Der Prozess, der CBGA in andere Cannabinoide umwandelt, wird durch spezifische Enzyme vermittelt, die während der Entwicklung der Pflanze wirken. Diese Enzyme wandeln CBGA nach und nach in THCA, CBDA oder CBCA um, saure Verbindungen, die dann durch Prozesse wie Erhitzen oder natürliche Alterung in ihre neutralen Formen (THC, CBD, CBC) umgewandelt werden können. Nur ein kleiner Teil von CBGA entgeht dieser Umwandlung, was erklärt, warum CBG in so geringen Mengen vorkommt.

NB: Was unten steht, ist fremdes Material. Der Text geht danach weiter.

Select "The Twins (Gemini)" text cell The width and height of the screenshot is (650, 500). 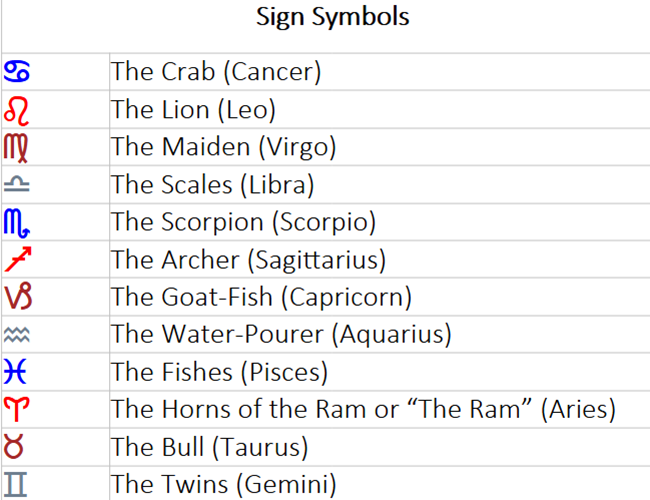pyautogui.click(x=223, y=485)
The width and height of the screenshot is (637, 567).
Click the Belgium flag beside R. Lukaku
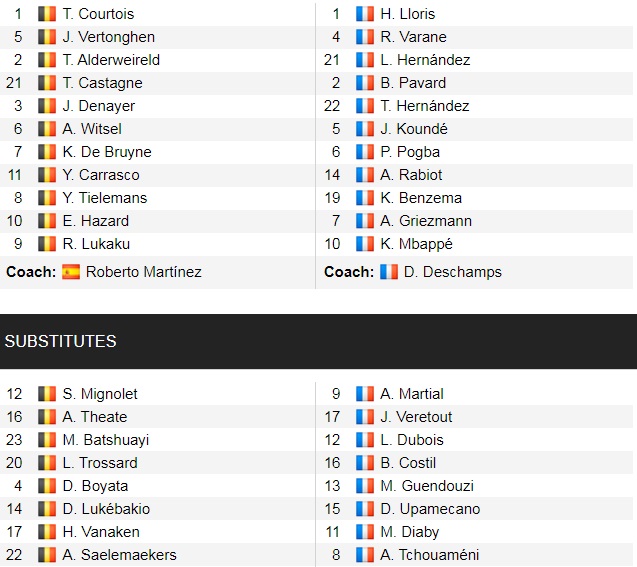click(46, 244)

Dieses Phänomen machte CBG über viele Jahre hinweg zu einem knappen und wertvollen Molekül. Die begrenzte Verfügbarkeit von CBG stellt nicht nur eine technische Herausforderung bei der Gewinnung dar, sondern erhöht auch sein wissenschaftliches Interesse als ein Cannabinoid mit therapeutischem Potenzial, das noch weitgehend unerforscht ist.

Fortschritte bei Anbau und Extraktion

Angesichts der Schwierigkeit, CBG in relevanten Mengen zu erhalten, haben Forscher und Züchter nach Alternativen gesucht, um seinen Anteil in den Pflanzen zu erhöhen. Im Jahr 2019 gelang es Wissenschaftlern der Polytechnischen Universität Valencia, Cannabissorten zu entwickeln, die einen hohen CBG-Gehalt von über 15% produzieren, indem sie die enzymatischen Wege, die es normalerweise in andere Cannabinoide umwandeln, teilweise blockieren.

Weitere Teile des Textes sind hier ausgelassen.